The purpose of this study was thus to compare capabilities for quantitative differentiation of non- and minimally invasive adenocarcinomas from other of pulmonary MRIs with ultra-short TE (UTE) obtained with single- and dual-echo techniques (UTE-MRISingle and UTE-MRIDual) and thin-section CT for stage IA lung cancer patients.

Methods

Ninety pathologically diagnosed stage IA lung cancer patients who underwent thin-section standard-dose CT, UTE-MRISingle, and UTE-MRIDual, surgical treatment and pathological examinations were included in this retrospective study.
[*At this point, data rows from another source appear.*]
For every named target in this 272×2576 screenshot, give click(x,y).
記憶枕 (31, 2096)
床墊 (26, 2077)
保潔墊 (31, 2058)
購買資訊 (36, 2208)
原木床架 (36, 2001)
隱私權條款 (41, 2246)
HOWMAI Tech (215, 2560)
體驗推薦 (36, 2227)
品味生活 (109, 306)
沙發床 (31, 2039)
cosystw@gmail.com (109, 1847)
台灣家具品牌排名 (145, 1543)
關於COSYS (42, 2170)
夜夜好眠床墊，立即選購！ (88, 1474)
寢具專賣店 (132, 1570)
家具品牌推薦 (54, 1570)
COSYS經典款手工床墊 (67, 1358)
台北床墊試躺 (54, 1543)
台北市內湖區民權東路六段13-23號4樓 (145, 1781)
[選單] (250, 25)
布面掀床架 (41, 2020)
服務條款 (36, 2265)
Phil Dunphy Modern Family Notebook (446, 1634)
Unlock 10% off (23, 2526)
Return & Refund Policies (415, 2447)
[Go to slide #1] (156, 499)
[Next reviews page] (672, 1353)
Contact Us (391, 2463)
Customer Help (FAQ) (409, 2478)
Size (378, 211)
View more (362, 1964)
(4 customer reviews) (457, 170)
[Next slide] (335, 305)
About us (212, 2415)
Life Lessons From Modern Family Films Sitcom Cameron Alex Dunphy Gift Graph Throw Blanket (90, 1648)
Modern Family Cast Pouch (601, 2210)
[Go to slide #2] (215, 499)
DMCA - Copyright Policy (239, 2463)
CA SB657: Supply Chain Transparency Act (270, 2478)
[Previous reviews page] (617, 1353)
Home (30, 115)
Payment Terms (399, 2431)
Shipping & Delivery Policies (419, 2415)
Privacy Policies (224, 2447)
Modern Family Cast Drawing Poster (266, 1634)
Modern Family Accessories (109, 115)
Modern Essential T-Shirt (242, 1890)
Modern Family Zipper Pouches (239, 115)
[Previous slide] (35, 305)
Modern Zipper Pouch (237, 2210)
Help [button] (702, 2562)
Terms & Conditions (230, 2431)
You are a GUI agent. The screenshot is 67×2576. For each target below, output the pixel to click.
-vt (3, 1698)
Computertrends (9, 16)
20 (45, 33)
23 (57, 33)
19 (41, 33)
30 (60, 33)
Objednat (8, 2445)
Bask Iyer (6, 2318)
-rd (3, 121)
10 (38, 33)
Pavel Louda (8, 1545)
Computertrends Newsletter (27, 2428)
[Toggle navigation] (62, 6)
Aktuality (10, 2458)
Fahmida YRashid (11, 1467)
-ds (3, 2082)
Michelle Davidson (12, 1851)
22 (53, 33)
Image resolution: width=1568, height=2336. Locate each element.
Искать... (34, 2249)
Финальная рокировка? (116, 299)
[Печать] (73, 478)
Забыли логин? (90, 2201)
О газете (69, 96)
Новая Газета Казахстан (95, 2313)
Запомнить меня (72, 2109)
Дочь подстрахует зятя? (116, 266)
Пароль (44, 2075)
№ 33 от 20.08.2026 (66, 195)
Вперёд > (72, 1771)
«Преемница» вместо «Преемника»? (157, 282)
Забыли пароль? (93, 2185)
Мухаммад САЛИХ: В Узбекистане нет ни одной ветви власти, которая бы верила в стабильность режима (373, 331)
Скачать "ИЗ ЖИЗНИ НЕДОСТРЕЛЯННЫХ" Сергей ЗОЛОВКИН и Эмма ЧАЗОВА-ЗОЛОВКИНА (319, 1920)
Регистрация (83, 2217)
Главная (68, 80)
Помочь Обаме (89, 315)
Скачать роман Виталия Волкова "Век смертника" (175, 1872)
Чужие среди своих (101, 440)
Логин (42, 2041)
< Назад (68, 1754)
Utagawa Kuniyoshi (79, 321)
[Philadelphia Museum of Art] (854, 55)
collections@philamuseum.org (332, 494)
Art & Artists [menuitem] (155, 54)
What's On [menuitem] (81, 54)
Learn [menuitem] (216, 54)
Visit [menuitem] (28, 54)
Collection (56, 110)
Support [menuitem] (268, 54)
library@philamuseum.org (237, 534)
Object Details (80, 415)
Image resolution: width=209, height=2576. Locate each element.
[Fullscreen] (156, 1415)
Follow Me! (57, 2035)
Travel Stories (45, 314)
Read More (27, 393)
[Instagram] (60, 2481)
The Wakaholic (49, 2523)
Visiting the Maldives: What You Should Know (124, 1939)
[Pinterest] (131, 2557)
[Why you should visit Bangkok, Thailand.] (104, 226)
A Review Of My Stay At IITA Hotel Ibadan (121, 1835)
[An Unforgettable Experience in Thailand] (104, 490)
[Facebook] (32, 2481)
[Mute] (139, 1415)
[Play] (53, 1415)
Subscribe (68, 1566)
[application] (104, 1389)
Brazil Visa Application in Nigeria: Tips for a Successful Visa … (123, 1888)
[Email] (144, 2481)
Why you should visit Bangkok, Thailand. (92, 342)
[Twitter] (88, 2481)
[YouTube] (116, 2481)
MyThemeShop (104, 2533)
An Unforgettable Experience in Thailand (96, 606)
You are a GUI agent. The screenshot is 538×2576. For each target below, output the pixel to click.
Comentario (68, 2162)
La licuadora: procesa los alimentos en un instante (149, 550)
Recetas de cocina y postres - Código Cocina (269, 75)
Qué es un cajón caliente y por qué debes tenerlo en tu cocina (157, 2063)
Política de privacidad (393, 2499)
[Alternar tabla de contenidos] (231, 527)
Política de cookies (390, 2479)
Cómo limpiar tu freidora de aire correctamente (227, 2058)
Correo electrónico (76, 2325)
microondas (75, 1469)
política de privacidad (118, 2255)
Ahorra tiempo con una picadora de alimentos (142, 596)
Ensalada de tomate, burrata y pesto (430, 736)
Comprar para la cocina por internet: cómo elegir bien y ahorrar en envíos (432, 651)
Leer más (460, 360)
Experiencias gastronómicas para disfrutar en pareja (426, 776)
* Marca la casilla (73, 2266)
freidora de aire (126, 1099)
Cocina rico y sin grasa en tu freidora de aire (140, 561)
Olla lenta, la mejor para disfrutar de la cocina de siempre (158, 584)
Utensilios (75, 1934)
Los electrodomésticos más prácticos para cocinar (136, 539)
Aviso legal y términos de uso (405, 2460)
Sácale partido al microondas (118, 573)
The largest dimension (Dlong), solid portion (solid Dlong), and consolidation/tumor (C/T) ratio of each nodule were assessed. Two-tailed Student’s t-tests were performed to compare all indexes obtained with each method between non- and minimally invasive adenocarcinomas and other lung cancers. Receiver operating characteristic (ROC)-based positive tests were performed to determine all feasible threshold values for distinguishing non- or minimally invasive adenocarcinoma (MIA) from other lung cancers. Sensitivity, specificity, and accuracy were then compared by means of McNemar’s test.

Results

Each index showed significant differences between the two groups (p < 0.0001). Specificities and accuracies of solid Dlong for UTE-MRIDual2nd echo and CTMediastinal were significantly higher than those of solid Dlong for UTE-MRISingle and UTE-MRIDual1st echo and all C/T ratios except CTMediastinal (p < 0.05). Moreover, the specificities and accuracies of solid Dlong and C/T ratio were significantly higher than those of Dlong for each method (p < 0.05).

Conclusion

Pulmonary MRI with UTE is considered at least as valuable as thin-section CT for quantitative differentiation of non- and minimally invasive adenocarcinomas from other stage IA lung cancers.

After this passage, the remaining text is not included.